DIRECTIONS: Copy the entries without a single change. Pictures should be dropped.
++++ MATERIAL FOR THE TASK
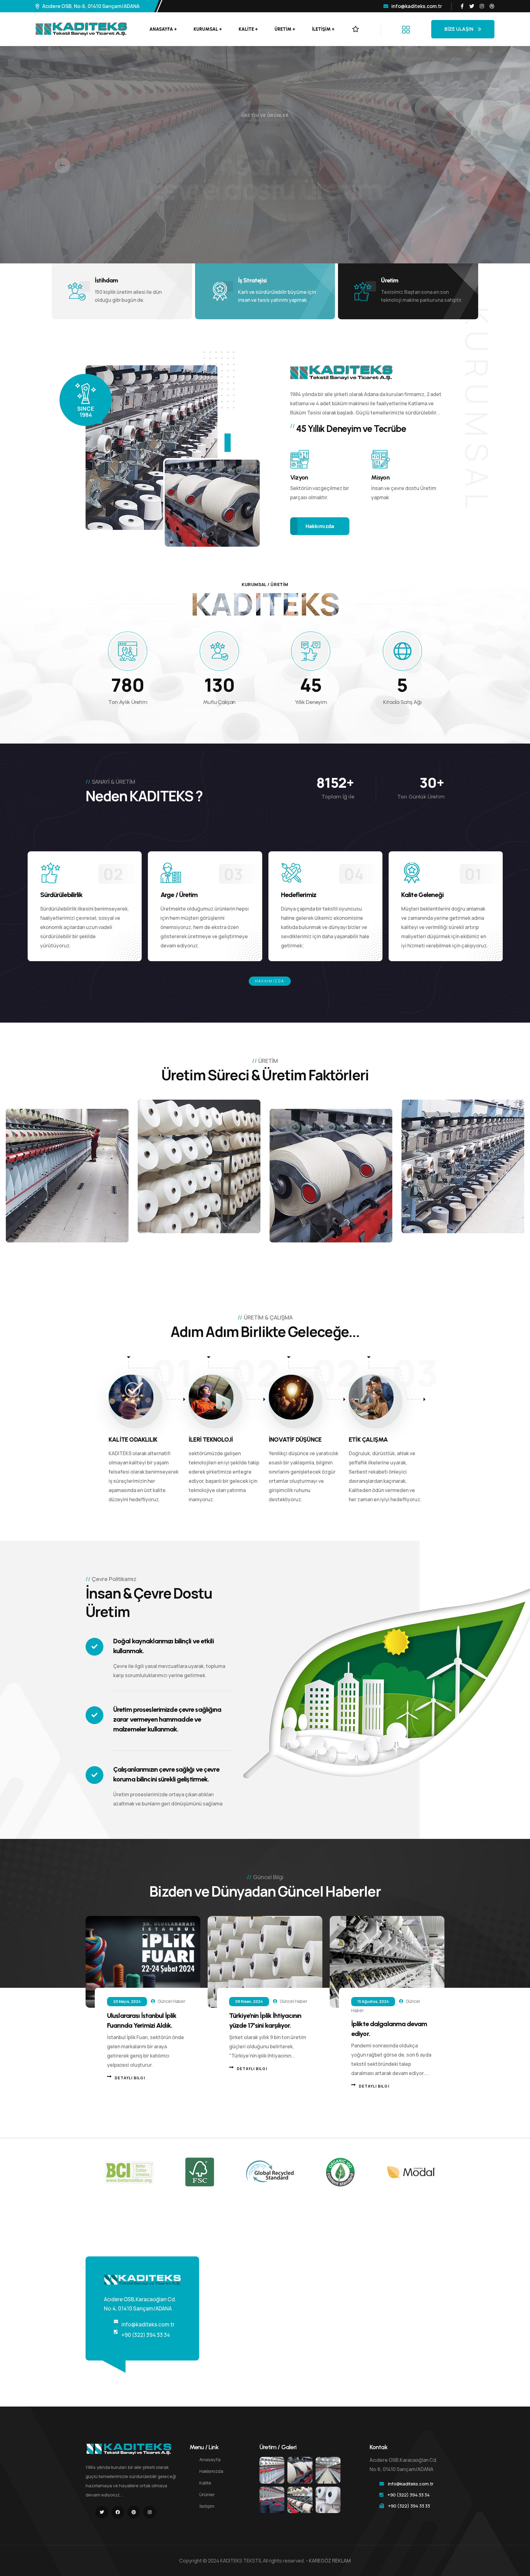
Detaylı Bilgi (130, 2078)
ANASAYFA (161, 29)
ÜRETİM (283, 29)
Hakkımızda (270, 981)
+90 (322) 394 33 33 (409, 2506)
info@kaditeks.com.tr (416, 6)
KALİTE (246, 29)
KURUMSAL (206, 29)
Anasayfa (210, 2459)
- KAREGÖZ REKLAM (328, 2560)
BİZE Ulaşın (458, 29)
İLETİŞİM (321, 29)
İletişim (206, 2506)
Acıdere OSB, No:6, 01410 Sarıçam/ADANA (91, 6)
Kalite (205, 2483)
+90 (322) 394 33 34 (145, 2334)
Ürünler (207, 2494)
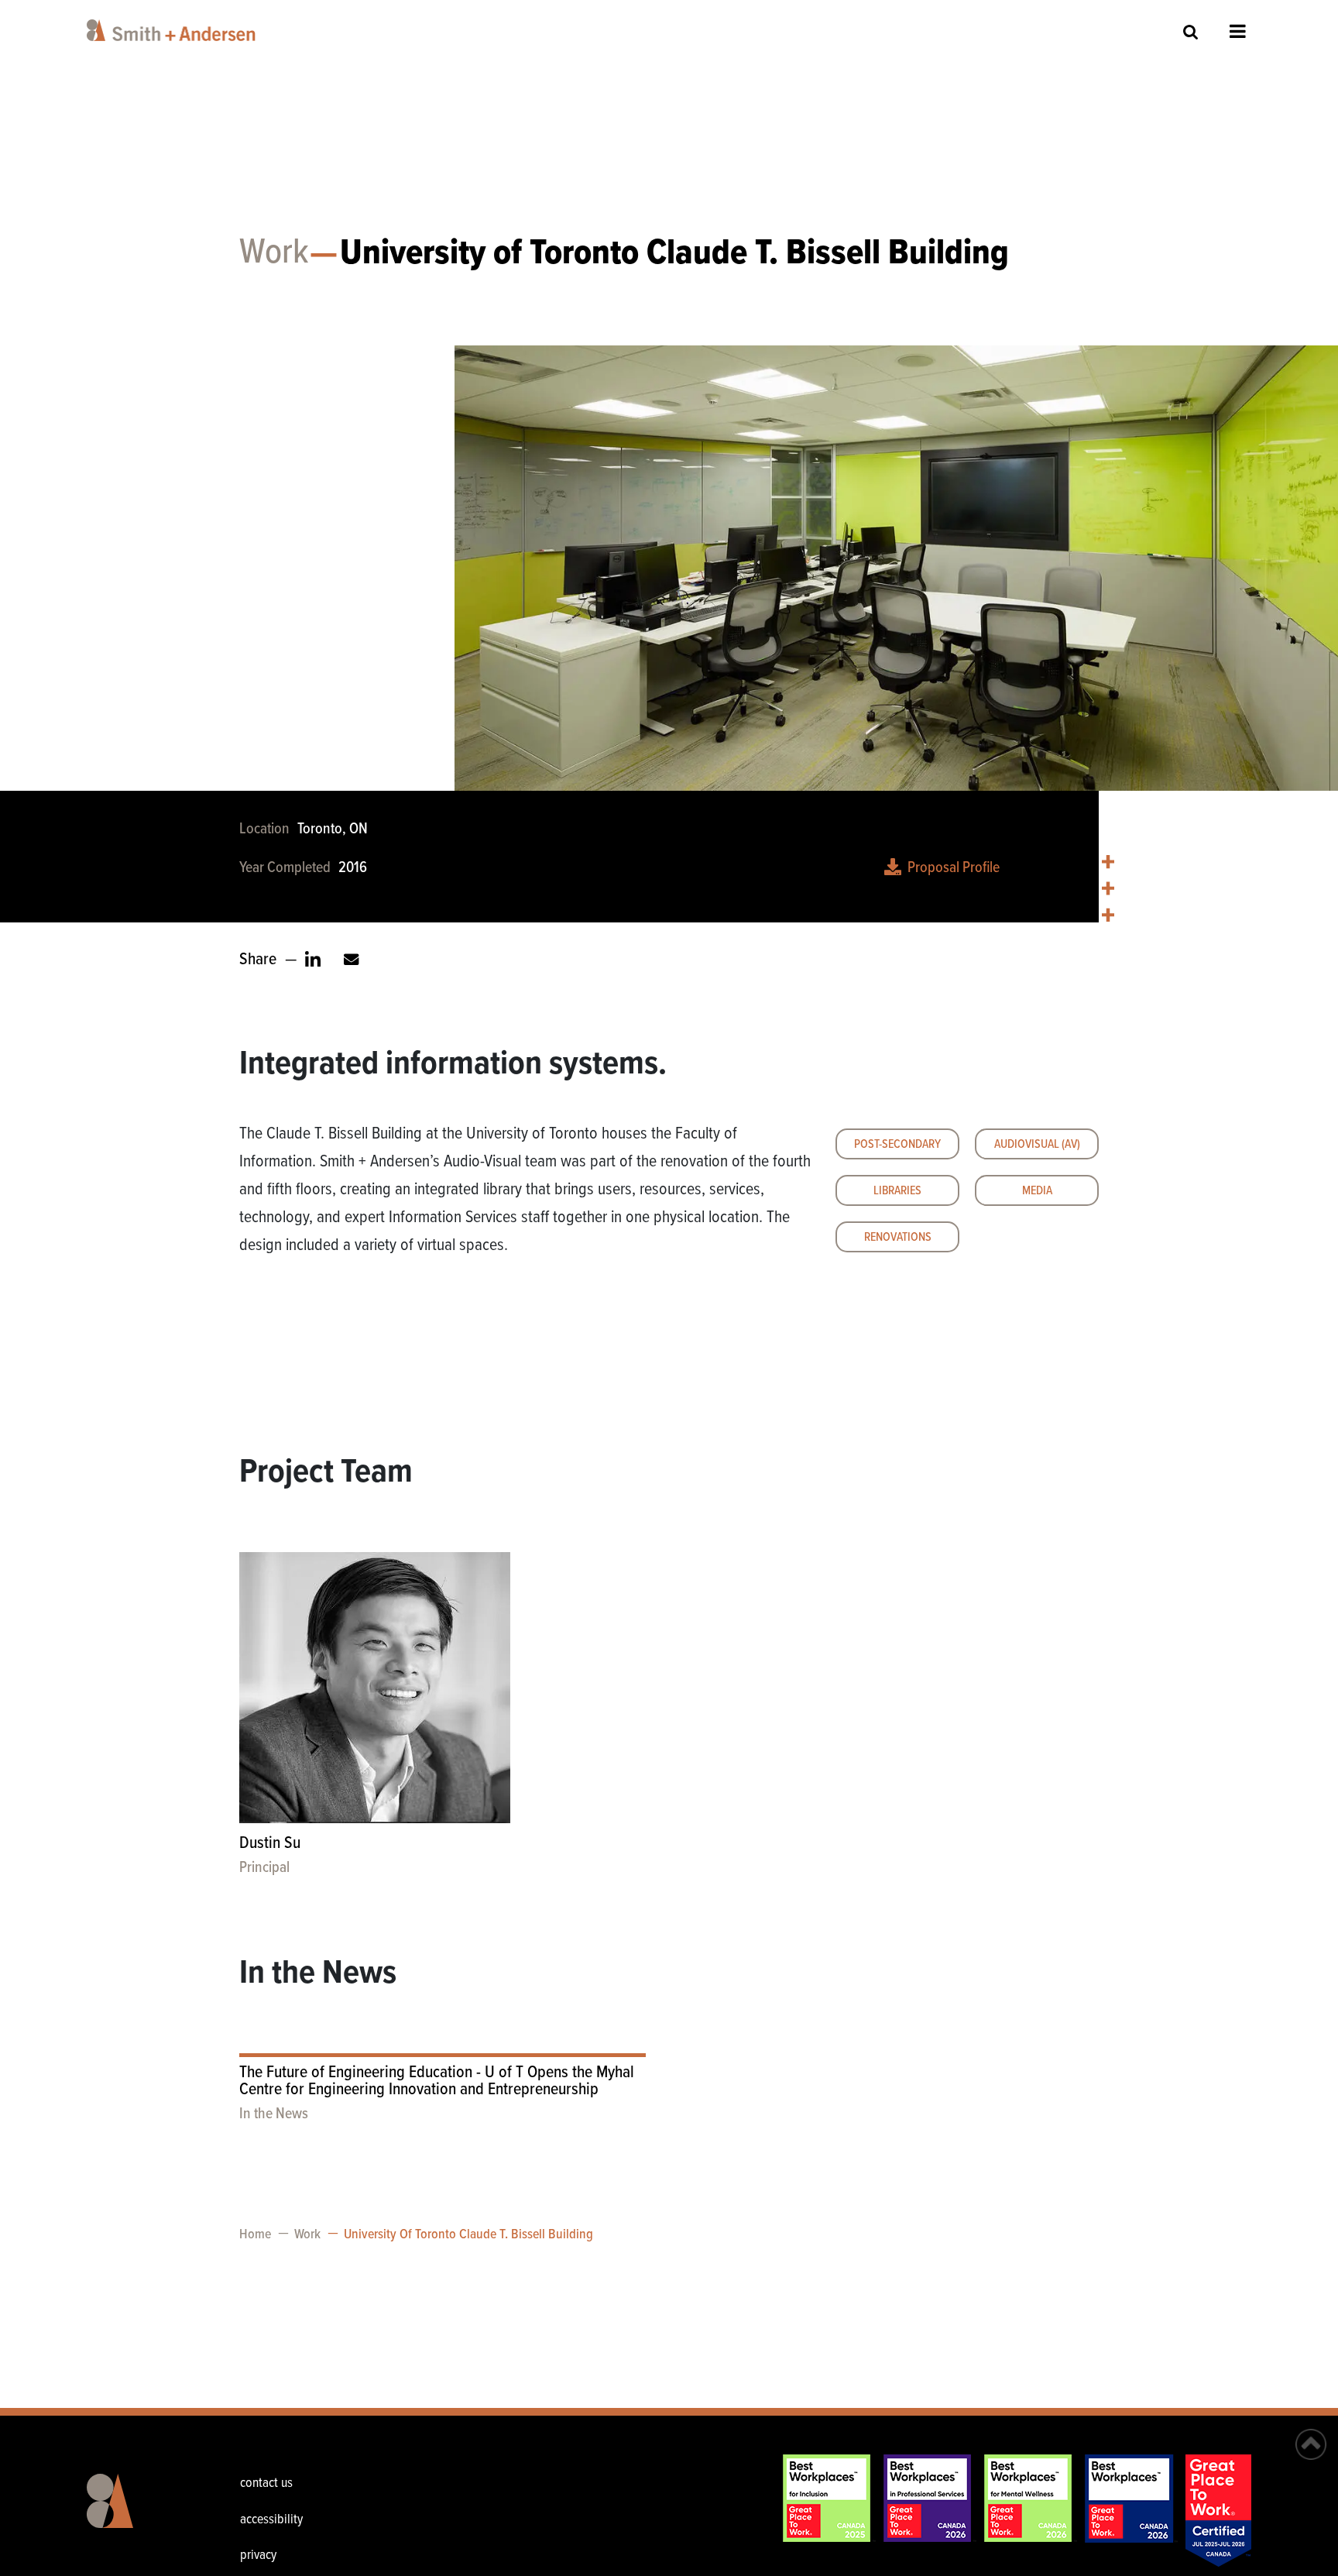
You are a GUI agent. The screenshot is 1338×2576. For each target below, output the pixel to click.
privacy (258, 2555)
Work (274, 253)
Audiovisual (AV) (1037, 1144)
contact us (266, 2483)
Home (255, 2235)
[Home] (174, 30)
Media (1037, 1191)
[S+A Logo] (135, 2512)
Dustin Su (269, 1843)
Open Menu (1238, 31)
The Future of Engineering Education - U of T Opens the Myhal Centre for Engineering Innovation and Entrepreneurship (436, 2081)
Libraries (897, 1191)
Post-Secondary (897, 1144)
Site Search (1191, 31)
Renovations (897, 1237)
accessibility (271, 2520)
++++++++
EXERCISE RESPONSE:
Detaylı Bilgi (130, 2078)
ANASAYFA (161, 29)
ÜRETİM (283, 29)
Hakkımızda (270, 981)
+90 (322) 394 33 33 (409, 2506)
info@kaditeks.com.tr (416, 6)
KALİTE (246, 29)
KURUMSAL (206, 29)
Anasayfa (210, 2459)
- KAREGÖZ REKLAM (328, 2560)
BİZE Ulaşın (458, 29)
İLETİŞİM (321, 29)
İletişim (206, 2506)
Acıdere OSB, No:6, 01410 Sarıçam/ADANA (91, 6)
Kalite (205, 2483)
+90 (322) 394 33 34 (145, 2334)
Ürünler (207, 2494)
You are a GUI agent. The screenshot is 1338×2576. For each target below, output the pixel to click.
privacy (258, 2555)
Work (274, 253)
Audiovisual (AV) (1037, 1144)
contact us (266, 2483)
Home (255, 2235)
[Home] (174, 30)
Media (1037, 1191)
[S+A Logo] (135, 2512)
Dustin Su (269, 1843)
Open Menu (1238, 31)
The Future of Engineering Education - U of T Opens the Myhal Centre for Engineering Innovation and Entrepreneurship (436, 2081)
Libraries (897, 1191)
Post-Secondary (897, 1144)
Site Search (1191, 31)
Renovations (897, 1237)
accessibility (271, 2520)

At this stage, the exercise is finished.